O céu está cinzento e o vento sopra do rio, levantando-nos o cabelo, e nós dançamos para nos mantermos quentes, com os ponchos vestidos e as luvas calçadas.
Depois, andamos pela cidade de mãos dadas, à procura de flores roxas, que são as nossas preferidas.
— Oh, obrigada! — diz Nana.
— Obrigada — repito, saltitando pelo passeio com as flores.
Quando regressamos a casa de Nana, pomo-las numa jarra alta com água.
— É altura de nos vestirmos? — pergunto.
— Daqui a pouco, Jennie.
Mais para o fim da tarde, a casa está toda esfregada, a sopa de cevada já ferve e os challah estão a arrefecer. O frango aloura no forno e as batatas também.
— Agora já é altura?
— É — diz Nana.
Nós vestimos os nossos vestidos, ambos azul-marinho. Os sapatos também são azuis. Nana põe batom nos lábios, olhando-se ao espelho.
Pomos a mesa, contamos os talheres de prata e as taças da sopa, os copos que cintilam.
Nana pica o frango para ver se está tenro.
Lá fora escurece.
— Nana, olha! Neve!
A campainha da porta toca e a família precipita-se para dentro, abraçando Nana.
Também me abraçam a mim, pincipalmente os meus pais, e eu faço cócegas ao meu irmão bebé, o Lewis, metido no fatinho de bebé.

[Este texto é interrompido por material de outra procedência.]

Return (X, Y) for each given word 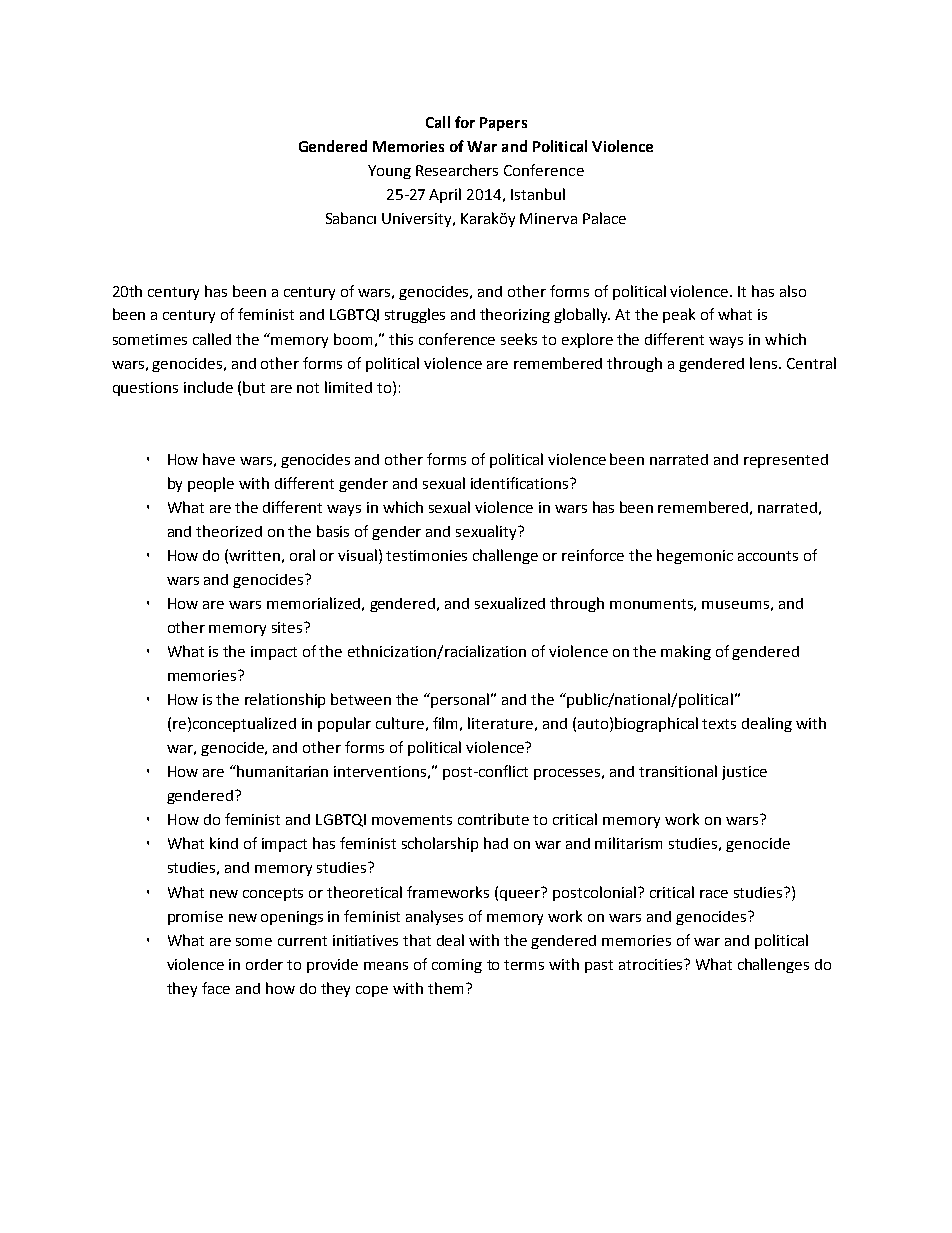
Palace (604, 218)
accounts (768, 556)
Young (389, 172)
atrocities (652, 964)
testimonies (426, 555)
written (254, 555)
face (216, 988)
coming (457, 966)
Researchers (457, 170)
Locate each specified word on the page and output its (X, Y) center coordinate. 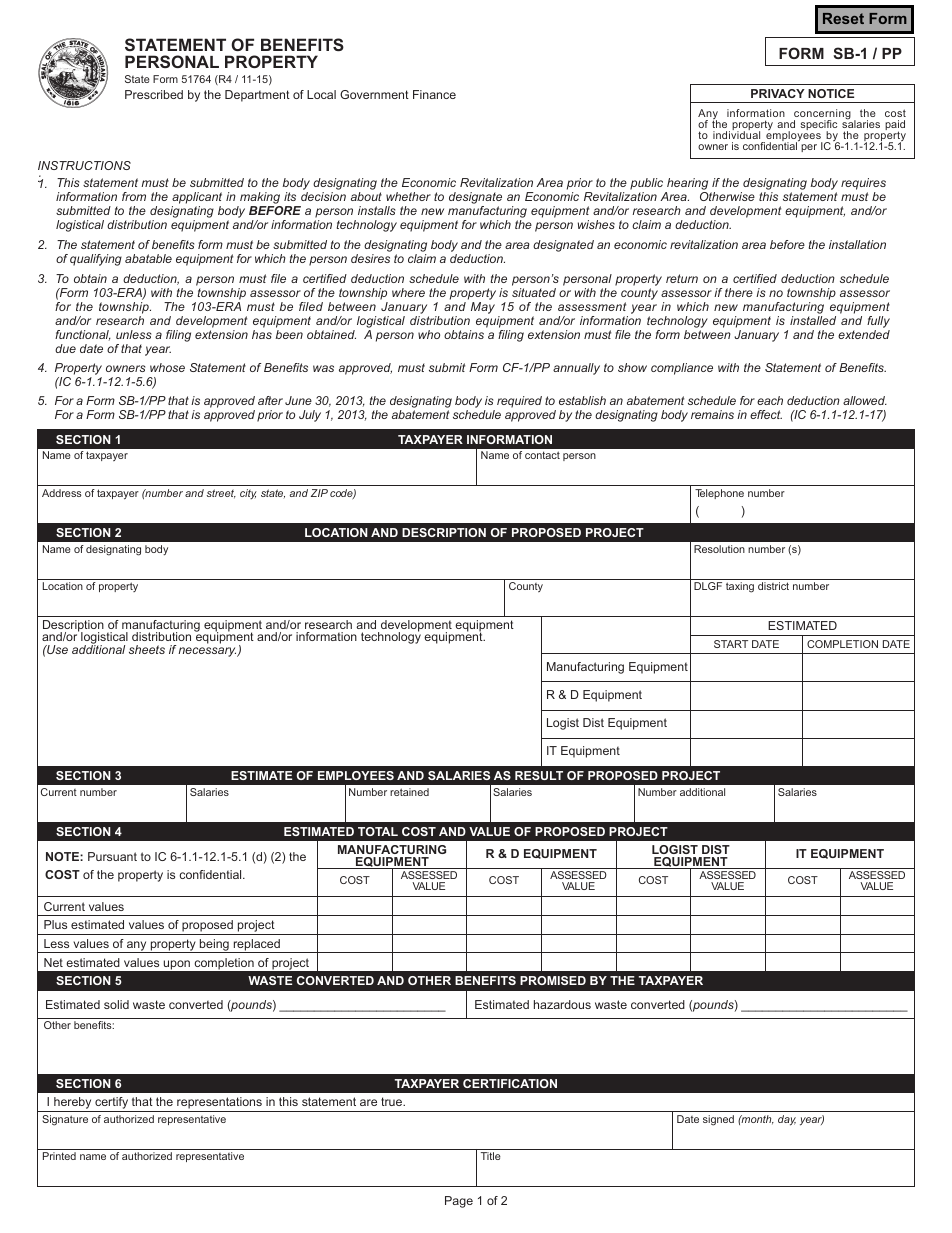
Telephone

A campainha toca de novo e entra mais família de rompante. Os tios, as tias e os primos. Toda a gente fala ao mesmo tempo, tiram os sapatos aos pontapés, atiram os
sobretudos para cima das cadeiras.
No forno, a minha tarte já começa a cheirar.
— Já é altura? — pergunto.
— Agora é — diz Nana, e finalmente chega o melhor momento da noite.
Nana acende as velas e os nossos vestidos tocam um no outro; ela murmura orações de Sabbath e todos ficam em silêncio. Até o Lewis.
Daí a pouco, estamos a mastigar os challah e a passar taças de sopa, e todos falam ao mesmo tempo sentados à comprida mesa de jantar.
Lá fora, o vento uiva. A neve levanta-se em lindos rodopios brancos.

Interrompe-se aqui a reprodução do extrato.